La sénatrice Andreychuk : Effectivement. Vous abordez ensuite des faits historiques...

Le sénateur Ngo : Oui.

La sénatrice Andreychuk : ... et nous évitons de parler du gouvernement d'alors et du gouvernement d'aujourd'hui. Ce n'est pas l'objet du projet de loi. En mettant le titre officiel, si nous pouvons en convenir, nous affaiblirions l'argument de l'ambassade concernant cet élément de notre politique étrangère.

Le sénateur Ngo : Si nous adoptons le titre officiel, nous aurions alors « l'établissement du gouvernement de la République socialiste du Vietnam ». Un point, c'est tout.

La sénatrice Andreychuk : Très bien. Est-ce d'accord?

Le sénateur Ngo : C'est plus clair.

La vice-présidente : Est-ce d'accord?

La sénatrice Nancy Ruth : Oui, c'est d'accord.

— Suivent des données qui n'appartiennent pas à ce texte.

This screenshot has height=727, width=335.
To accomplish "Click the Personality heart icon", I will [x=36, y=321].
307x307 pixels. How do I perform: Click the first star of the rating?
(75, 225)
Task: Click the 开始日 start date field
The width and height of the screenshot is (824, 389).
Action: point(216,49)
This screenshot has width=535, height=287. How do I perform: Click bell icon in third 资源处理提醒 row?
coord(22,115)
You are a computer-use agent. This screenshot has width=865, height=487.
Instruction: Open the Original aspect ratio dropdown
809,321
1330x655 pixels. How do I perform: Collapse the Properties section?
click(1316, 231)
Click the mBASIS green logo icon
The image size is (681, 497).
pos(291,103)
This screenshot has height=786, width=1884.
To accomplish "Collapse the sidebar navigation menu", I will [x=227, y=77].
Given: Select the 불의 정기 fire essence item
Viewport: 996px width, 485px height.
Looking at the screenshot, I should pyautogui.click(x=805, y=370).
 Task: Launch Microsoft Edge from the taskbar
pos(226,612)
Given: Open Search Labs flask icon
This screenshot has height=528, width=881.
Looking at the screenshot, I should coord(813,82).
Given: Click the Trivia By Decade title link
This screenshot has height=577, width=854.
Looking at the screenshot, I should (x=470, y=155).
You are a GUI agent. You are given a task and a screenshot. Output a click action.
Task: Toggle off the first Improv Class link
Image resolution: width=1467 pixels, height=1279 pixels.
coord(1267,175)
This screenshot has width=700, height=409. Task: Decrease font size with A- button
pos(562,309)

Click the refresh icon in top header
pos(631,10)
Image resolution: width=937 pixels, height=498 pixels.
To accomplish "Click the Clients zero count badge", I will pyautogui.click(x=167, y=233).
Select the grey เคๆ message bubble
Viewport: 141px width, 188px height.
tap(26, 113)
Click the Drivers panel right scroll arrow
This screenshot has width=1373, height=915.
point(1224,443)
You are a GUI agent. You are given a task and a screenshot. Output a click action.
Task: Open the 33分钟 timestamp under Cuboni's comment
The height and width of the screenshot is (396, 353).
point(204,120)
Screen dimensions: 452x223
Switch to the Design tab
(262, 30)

La vice-présidente : Le préambule modifié est-il adopté?

Des voix : D'accord.

La vice-présidente : Le titre est-il adopté?

Des voix : D'accord.

La vice-présidente : Le projet de loi modifié est-il adopté?

Des voix : D'accord.

La vice-présidente : Suis-je autorisée à faire rapport du projet de loi modifié au Sénat?

Des voix : D'accord.

La vice-présidente : C'est tout ce que nous avions à faire. Je vous remercie.